There is a huge debate on whether or not this should still be in effect. In several cases, a candidate lost the popular vote but won the 270 majority. Another issue brought up is that smaller states with fewer votes are overshadowed by the states with the most since they are the most focused on winning. When the United States were founded, the states did not have such large differences in population. But it does not, “work as efficiently as it did 200 years ago,”(Travis Wimberly ’22). So it is marginally disproportionate where the bigger states get to decide who will run the country. Since we have grown as a country and the population is not evenly dispersed around the states the bigger states get the most say. Many candidates running in 2020 have proposed either a popular vote system or tweaking the current system to where it works for every voter. Nonetheless, others believe the polar opposite. 

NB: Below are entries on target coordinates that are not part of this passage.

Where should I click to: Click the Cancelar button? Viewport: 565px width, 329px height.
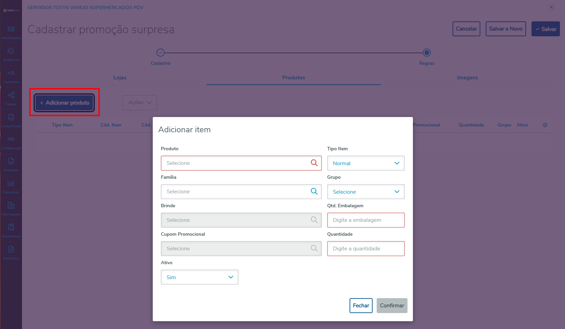coord(466,29)
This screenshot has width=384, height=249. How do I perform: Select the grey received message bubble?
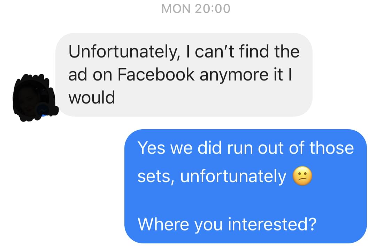[x=184, y=74]
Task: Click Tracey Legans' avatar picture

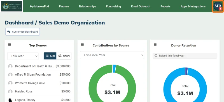Action: point(10,100)
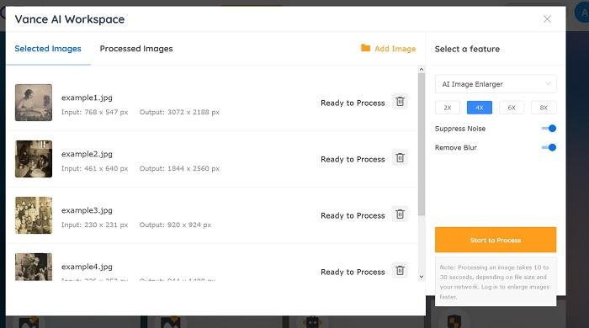589x328 pixels.
Task: Switch to the Processed Images tab
Action: (136, 49)
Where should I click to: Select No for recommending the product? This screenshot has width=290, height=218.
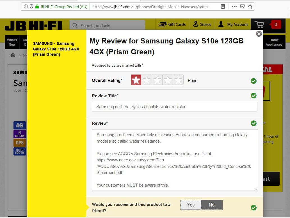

The Electoral College is a unique way of democratically selecting leaders which is one reason many think the system is fine as is. Since it has, “been our system for 240 years and it makes sense,”(Nick Hayes ‘21) it must be a good one. The position of this group of people is that it makes the smaller states have a voice and keeps the two-party system preserved for stability reasons. The founding fathers’ intention for the college was to counteract human negative impulses for the sake of democracy and to ensure the best choice for the nation. 

This does remain a very controversial issue involving one of the nation’s oldest institutions. It is unlikely that it will be dissolved but it is a looming threat to its supporters. Many are set on either reform or tradition and it seems to split people down the middle. It has been a heavy subject of the upcoming election and it doesn’t seem to be going away soon. It is a very important issue that should not be taken lightly.